Cronaca

Libri e cultura: va a un traduttore pisano il Premio Strega Ragazzi e Ragazze

Francesco Ferrucci si è aggiudicato il premio grazie alla traduzione del libro 'Muschio' (Il Castoro) scritto dal catalano David Cirici: "Un riconoscimento importante che premia anni di sacrifici"

Da sinistra a destra: Francesco Ferrucci, David Cirici e Federico Appel

E' un traduttore pisano, Francesco Ferrucci, ad aggiudicarsi il Premio Strega Ragazze e Ragazzi 2017, versione under 18 del più noto riconoscimento librario italiano. La cerimonia di proclamazione si è svolta la settimana scorsa alla Fiera del libro per ragazzi di Bologna, con Ferrucci che ha trionfato nella categoria 6+ (rivolta alla fascia di lettori dai 6 ai 10 anni) grazie alla traduzione del libro 'Muschio' (Il Castoro) scritto dal catalano David Cirici con illustrazioni di Federico Appel. 

Un libro che parla di amicizia, coraggio e speranza attraverso una storia raccontata dal punto di vista di un cane. "Una storia per bambini - racconta Ferrucci - ma che può essere apprezzata anche dagli adulti. Il protagonista della vicenda è un cane che racconta attraverso i sensi, soprattutto l'olfatto, un tema universale come quello della guerra. Dal punto di vista linguistico la parte più difficile del mio lavoro è stata cercare di mantenere nella traduzione questa sensorialità del testo. Per il resto è stato un lavoro piuttosto 'facile' perchè il libro è scritto benissimo".

Nato a Pisa nel 1972, Ferrucci si laurea in Lingue e letterature straniere all'Università di Pisa per poi trasferirsi nel 1999 a Barcellona dove, completati ulteriori studi, inizia a lavorare come professore di italiano. "Oltre a fare il professore - racconta ancora Ferrucci - ho cominciato anche a fare alcuni lavori di traduzione. I primi lavori riguardavano soprattutto materie tecniche, poi sono passato a fare traduzioni editoriali e per produzioni televisive". Nel 2011 Ferrucci decide infine di tornare a Pisa, dove da allora lavora come traduttore free lance. Tra i suoi lavori anche la traduzione della fiction 'Braccialetti Rossi', andata in onda su Rai 1 e tratta dalla serie tv catalana 'Polseres vermelles'.

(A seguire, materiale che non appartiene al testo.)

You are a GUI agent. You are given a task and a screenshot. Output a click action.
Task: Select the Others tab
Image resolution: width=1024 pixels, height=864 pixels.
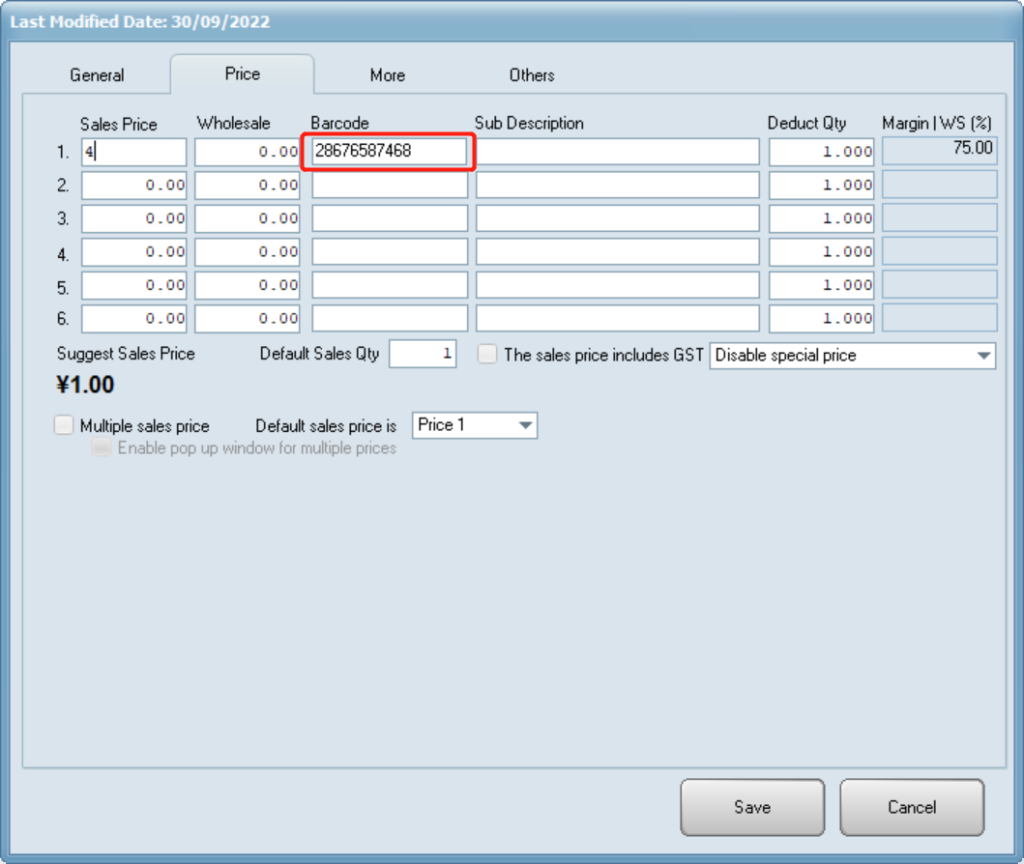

"Questa premio - racconta Ferrucci - significa molto per me, perchè rappresenta il coronamento di anni di sacrifici. Ma è anche un premio che fa bene alla mia categoria: in Italia il ruolo del traduttore è infatti solitamente poco considerato e sottovalutato. Si pensa che basti prendere un dizionario e cercare le parole della nostra lingua che corrispondono a quelle del testo originale. In realtà il nostro lavoro è ben più complesso perchè bisogna saper restituire tutte quelle sfumature che troviamo nel libro originale. E spesso, per avere successo in Italia, non basta che il libro racconti una bella storia, serve anche un buon lavoro di traduzione".

Ma come vede Ferrucci la scena culturale pisana? "Pisa avrebbe molte potenzialità da questo punto di vista - conclude Ferrucci - ma purtoppo, nonostante sia una città turistica e ricca di storia, è ancora troppo chiusa in se stessa e poco aperta al mondo. C'è molta vivacità ma le iniziative culturali si svolgono spesso in luoghi troppo 'isolati' e per questo coinvolgono poco i pisani. A Barcellona ad esempio certi eventi vengono organizzati per le strade e le piazze, facendoli davvero conoscere a persone nuove, che non siano semplicemente addetti ai lavori o appassionati".